- Location: Selibuya, Bachu, Xinjiang, China
- Date: 24 April 2013
- Attack type: Knife attack, Arson
- Deaths: 21 in total 15 community workers and police officers

= April 2013 Bachu unrest =

Ethnic violence in Xinjiang, China

On 24 April 2013, ethnic clashes occurred in Marelbeshi (Bachu), Xinjiang, China. The violence left at least 21 people dead, including 15 police and officials.

==April 2013 violence==
On 24 April 2013, deadly clashes broke out between policemen and ethnic Uyghur suspected terrorists, which according to state officials began when three local government officials reported a suspicious group of individuals armed with knives, outside a home in the Seriqbuya township located outside the city of Kashgar. While the group was in process of reporting this to their superiors, they were apprehended by the armed men hiding inside the home, killing the three unarmed officials. Afterwards policemen and community cadres at the local police station were informed by the workers' earlier reports and went to handle the matter.

According to Chinese state media, when the policemen, some being unarmed, arrived to investigate the situation, armed men attacked them, killing three police officers and three of the attackers. Then nine policemen were cornered in the assailants house, which was set on fire, referred to as a "planned terrorist attack" against innocent victims. According to a report filed about incident, eleven of the deceased officials and policemen were ethnic Uyghurs, while the remaining four were Han Chinese. Chinese Foreign Ministry spokesmen Hua Chunying, said initial police investigations showed it had been a "premeditated attack carried out by a violent terrorists[sic] organization".

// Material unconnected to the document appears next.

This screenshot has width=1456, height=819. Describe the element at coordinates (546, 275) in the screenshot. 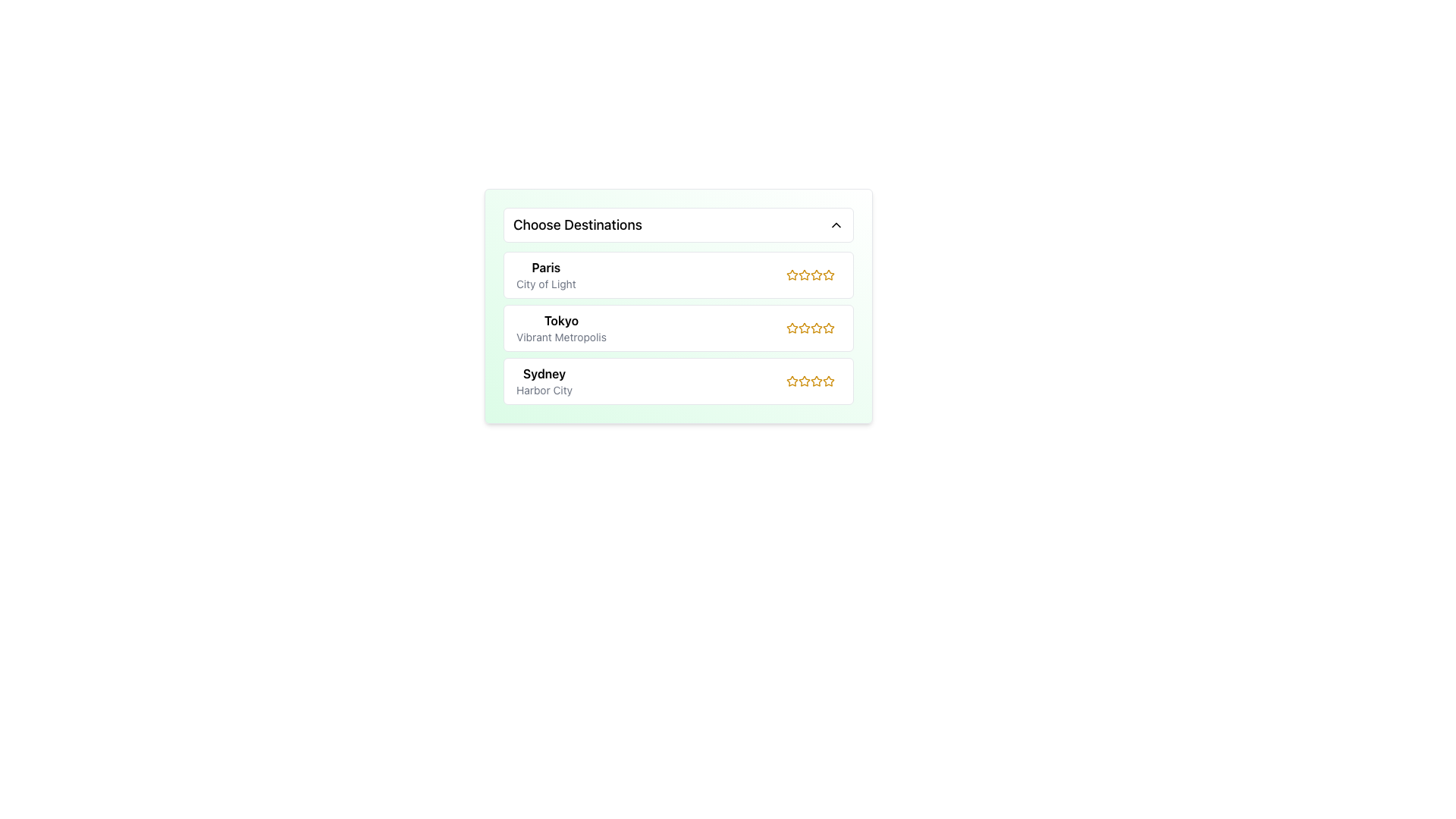

I see `the text element labeled 'Paris' that is the first entry in the 'Choose Destinations' list to emphasize it` at that location.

As a result of the violence 21 people died, including policemen and social workers.

==Trial==
Nineteen members of an unnamed extremist group were arrested. Its suspected leader, Musa Hesen, was sentenced to death, along with another suspect after a one-day trial in Kashgar on 12 August for murder, forming and leading a terrorist organisation and illegally manufacturing explosives. Three others were sentenced to prison sentences ranging from nine years to life.

==Aftermath==

After two months, on 26 June, 27 people were killed in riots, 17 of them were killed in the violence, while the other 10 people were shot dead by police in the township of Lukqun.